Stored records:
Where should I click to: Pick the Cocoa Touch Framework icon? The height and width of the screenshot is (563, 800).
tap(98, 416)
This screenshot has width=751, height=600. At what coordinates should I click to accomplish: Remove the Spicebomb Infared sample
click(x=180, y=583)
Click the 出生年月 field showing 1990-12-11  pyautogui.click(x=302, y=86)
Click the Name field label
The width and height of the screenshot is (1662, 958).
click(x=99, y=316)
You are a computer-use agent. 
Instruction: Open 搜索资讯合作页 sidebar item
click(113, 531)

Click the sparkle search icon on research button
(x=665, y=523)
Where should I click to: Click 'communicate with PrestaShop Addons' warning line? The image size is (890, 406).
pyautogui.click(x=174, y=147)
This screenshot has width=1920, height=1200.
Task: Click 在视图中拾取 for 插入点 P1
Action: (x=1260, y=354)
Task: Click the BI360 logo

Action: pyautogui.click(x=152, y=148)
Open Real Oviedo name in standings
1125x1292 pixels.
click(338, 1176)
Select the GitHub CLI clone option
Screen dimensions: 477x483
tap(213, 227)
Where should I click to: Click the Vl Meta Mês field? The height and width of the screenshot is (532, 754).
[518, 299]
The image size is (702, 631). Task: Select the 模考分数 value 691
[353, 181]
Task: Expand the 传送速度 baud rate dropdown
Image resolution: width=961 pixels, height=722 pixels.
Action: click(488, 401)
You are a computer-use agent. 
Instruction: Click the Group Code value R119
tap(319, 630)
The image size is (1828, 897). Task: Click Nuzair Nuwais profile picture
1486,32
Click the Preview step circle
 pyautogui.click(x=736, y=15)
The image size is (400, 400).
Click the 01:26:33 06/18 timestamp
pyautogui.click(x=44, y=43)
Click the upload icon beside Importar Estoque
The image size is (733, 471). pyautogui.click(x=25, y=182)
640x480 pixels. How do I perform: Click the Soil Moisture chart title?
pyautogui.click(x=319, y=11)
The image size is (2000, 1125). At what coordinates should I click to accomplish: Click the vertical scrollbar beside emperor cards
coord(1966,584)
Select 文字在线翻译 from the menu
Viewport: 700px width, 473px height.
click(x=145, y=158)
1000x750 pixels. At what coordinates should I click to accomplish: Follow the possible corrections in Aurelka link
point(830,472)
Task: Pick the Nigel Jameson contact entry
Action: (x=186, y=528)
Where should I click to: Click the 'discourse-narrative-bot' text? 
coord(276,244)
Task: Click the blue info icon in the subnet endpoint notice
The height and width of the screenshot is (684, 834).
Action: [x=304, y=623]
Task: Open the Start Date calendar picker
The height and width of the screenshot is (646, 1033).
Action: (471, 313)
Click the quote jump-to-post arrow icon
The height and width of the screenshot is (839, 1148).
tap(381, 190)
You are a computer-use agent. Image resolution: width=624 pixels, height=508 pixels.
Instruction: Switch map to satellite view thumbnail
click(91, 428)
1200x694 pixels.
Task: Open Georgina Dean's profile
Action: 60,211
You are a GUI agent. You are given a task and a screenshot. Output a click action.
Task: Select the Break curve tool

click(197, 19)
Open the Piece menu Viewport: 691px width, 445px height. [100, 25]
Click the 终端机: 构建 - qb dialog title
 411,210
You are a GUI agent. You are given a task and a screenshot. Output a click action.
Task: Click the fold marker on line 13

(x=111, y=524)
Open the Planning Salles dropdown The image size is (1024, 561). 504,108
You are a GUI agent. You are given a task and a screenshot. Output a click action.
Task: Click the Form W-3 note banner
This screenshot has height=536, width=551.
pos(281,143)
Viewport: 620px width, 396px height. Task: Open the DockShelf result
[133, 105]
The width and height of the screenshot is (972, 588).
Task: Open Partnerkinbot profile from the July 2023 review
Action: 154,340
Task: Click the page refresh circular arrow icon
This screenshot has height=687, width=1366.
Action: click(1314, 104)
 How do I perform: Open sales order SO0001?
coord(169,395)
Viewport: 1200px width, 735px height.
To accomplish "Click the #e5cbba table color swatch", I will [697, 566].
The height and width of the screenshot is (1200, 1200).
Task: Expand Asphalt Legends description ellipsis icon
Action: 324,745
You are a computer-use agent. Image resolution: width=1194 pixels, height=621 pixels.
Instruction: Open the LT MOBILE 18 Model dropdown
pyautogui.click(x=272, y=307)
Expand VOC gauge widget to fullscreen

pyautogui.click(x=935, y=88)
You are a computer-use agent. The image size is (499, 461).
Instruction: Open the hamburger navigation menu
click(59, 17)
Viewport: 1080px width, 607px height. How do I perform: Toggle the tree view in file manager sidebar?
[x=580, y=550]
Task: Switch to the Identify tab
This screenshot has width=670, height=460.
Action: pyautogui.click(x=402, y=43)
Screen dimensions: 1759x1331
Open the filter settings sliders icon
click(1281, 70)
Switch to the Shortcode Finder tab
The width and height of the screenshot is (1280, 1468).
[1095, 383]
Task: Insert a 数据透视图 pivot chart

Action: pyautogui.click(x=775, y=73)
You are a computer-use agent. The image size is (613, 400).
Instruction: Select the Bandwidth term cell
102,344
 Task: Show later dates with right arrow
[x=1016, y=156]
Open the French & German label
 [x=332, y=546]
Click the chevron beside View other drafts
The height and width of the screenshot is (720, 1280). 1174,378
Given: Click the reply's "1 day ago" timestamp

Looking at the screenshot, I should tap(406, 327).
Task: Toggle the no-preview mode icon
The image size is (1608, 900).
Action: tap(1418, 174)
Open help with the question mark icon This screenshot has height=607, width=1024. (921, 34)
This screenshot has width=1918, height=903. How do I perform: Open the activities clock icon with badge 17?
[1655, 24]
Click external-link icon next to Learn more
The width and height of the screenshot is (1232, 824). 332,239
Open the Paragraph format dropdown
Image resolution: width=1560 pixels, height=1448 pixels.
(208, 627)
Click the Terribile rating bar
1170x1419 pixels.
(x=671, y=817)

— Work to complete —
Among the entries above, copy exactly only the lines starting with the one containing "Where should I click to: Click the 'discourse-narrative-bot'" and going through the one containing "Viewport: 1200px width, 735px height.", both ends included.

— Solution to this task —
Where should I click to: Click the 'discourse-narrative-bot' text? 
coord(276,244)
Task: Click the blue info icon in the subnet endpoint notice
The height and width of the screenshot is (684, 834).
Action: [x=304, y=623]
Task: Open the Start Date calendar picker
The height and width of the screenshot is (646, 1033).
Action: (471, 313)
Click the quote jump-to-post arrow icon
The height and width of the screenshot is (839, 1148).
tap(381, 190)
You are a computer-use agent. Image resolution: width=624 pixels, height=508 pixels.
Instruction: Switch map to satellite view thumbnail
click(91, 428)
1200x694 pixels.
Task: Open Georgina Dean's profile
Action: 60,211
You are a GUI agent. You are given a task and a screenshot. Output a click action.
Task: Select the Break curve tool

click(197, 19)
Open the Piece menu Viewport: 691px width, 445px height. [100, 25]
Click the 终端机: 构建 - qb dialog title
 411,210
You are a GUI agent. You are given a task and a screenshot. Output a click action.
Task: Click the fold marker on line 13

(x=111, y=524)
Open the Planning Salles dropdown The image size is (1024, 561). 504,108
You are a GUI agent. You are given a task and a screenshot. Output a click action.
Task: Click the Form W-3 note banner
This screenshot has height=536, width=551.
pos(281,143)
Viewport: 620px width, 396px height. Task: Open the DockShelf result
[133, 105]
The width and height of the screenshot is (972, 588).
Task: Open Partnerkinbot profile from the July 2023 review
Action: 154,340
Task: Click the page refresh circular arrow icon
This screenshot has height=687, width=1366.
Action: click(1314, 104)
 How do I perform: Open sales order SO0001?
coord(169,395)
Viewport: 1200px width, 735px height.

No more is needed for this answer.